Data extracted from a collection
______________________________

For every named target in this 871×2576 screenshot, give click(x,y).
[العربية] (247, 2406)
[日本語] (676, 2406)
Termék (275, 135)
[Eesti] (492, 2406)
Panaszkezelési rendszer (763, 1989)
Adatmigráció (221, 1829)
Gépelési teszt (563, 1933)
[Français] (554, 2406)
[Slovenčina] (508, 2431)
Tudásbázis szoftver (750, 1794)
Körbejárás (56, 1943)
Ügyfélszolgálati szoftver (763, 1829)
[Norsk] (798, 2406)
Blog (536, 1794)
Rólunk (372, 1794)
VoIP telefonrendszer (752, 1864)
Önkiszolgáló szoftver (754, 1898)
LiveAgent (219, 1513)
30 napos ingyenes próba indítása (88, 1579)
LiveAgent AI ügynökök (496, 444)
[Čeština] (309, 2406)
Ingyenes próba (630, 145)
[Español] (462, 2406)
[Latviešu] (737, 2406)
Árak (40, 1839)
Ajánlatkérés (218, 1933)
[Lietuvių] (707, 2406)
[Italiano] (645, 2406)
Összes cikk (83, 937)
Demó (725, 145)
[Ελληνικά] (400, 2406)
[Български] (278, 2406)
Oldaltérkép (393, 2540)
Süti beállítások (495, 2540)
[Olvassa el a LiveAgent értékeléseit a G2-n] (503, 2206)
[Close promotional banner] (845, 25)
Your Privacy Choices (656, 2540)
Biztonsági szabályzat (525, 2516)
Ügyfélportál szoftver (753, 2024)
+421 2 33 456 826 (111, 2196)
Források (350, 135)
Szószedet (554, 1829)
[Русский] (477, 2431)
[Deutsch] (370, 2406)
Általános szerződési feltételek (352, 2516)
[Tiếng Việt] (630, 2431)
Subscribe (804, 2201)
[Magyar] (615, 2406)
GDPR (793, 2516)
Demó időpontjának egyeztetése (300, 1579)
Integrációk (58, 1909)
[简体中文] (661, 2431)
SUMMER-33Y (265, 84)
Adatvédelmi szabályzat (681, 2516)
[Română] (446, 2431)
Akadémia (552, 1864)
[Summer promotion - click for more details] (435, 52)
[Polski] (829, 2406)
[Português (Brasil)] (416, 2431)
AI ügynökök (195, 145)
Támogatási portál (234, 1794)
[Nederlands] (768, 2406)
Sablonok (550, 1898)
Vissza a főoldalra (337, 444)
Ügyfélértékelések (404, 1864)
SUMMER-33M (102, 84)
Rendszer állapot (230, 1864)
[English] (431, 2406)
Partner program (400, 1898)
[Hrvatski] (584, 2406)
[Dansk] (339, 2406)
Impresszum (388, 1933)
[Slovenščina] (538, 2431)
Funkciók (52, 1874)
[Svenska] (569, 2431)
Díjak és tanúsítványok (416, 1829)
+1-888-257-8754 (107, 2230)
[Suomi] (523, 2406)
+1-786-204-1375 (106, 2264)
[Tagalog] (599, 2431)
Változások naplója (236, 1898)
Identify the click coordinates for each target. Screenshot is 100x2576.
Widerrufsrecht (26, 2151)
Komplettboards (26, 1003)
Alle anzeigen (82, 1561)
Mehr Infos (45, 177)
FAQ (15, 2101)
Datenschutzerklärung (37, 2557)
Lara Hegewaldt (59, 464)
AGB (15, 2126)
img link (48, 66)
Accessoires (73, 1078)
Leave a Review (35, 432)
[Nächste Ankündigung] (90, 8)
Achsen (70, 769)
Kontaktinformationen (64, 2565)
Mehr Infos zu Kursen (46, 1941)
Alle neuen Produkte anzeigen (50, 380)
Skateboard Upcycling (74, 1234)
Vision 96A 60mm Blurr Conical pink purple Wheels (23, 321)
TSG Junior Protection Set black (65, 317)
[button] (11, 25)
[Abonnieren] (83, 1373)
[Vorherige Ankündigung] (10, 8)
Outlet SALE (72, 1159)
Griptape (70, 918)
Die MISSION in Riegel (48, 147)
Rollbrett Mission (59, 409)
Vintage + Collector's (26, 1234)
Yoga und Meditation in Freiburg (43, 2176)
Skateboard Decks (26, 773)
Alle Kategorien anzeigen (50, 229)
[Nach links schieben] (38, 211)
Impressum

______________________________

→ **Task directions**
Filter the data, keeping only the lines that contain "Demó".

→ **Finished exercise**
Demó (725, 145)
Demó időpontjának egyeztetése (300, 1579)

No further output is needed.